Last week was a sobering one for Congress.
The second impeachment trial of Donald Trump served as the backdrop, the vivid videos of the angry mob of Jan. 6 underscoring all that could have been lost that day, and all that divides Americans.
In the House committee rooms, meanwhile, lawmakers worked on a giant economic relief package as we head into the second year of a deadly, isolating, growth-killing pandemic.
And finally, in a room far from the central action of the week, a handful of government and private-sector professionals held forth before the House Homeland Security panel on one harder-to-define but no-less-real challenge to this democratic republic. The shorthand word for it is cybersecurity — but that term trivializes the issue, and the challenge.
Cyber makes it sound like it belongs only to the province of the computer savvy, the geeks, as if it is some secondary technical problem that has a permanent fix.
It is not. This is an issue of national security, and of national survival, these intelligence and technology professionals said. The growth of the internet worldwide combined with the power of mass online messaging through social media, and available-to-all hacking tools, means that the United States is under constant, unrelenting attack from adversaries, foreign and domestic.
The attacks do not cease, will not cease and will be a permanent problem, like human disease, about which Americans have to be constantly vigilant, and which may never be eradicated.

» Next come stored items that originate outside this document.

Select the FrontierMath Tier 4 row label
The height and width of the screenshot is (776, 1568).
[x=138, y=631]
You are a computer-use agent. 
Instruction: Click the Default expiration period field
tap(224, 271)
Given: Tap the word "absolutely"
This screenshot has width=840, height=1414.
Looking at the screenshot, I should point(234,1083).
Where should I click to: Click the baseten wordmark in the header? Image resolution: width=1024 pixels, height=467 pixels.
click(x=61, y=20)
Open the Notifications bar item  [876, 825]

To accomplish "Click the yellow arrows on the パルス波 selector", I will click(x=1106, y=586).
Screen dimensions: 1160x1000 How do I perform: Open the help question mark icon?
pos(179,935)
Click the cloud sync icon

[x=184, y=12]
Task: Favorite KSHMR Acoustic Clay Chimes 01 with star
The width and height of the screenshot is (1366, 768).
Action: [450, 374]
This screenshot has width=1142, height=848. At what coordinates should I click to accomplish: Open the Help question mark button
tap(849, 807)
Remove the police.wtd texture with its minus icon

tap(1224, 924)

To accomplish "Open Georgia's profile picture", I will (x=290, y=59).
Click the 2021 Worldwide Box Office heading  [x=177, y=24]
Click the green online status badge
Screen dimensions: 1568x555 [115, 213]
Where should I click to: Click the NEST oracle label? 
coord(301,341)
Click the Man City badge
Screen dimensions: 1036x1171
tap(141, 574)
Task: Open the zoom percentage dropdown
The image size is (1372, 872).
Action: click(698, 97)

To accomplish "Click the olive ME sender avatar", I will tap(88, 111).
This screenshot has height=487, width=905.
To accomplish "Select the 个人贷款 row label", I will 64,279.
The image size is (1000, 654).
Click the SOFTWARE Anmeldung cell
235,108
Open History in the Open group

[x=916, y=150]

This is not about just computer systems going down or getting glitchy. A public water supply was attacked earlier this month in Florida, which if it had not been foiled quickly could have sickened tens of thousands of people. The recent and ongoing SolarWinds hack, by Russian intelligence operatives, will be with us for years and is still only partially understood. It affects and will affect hundreds of top U.S. companies and many agencies of the federal government.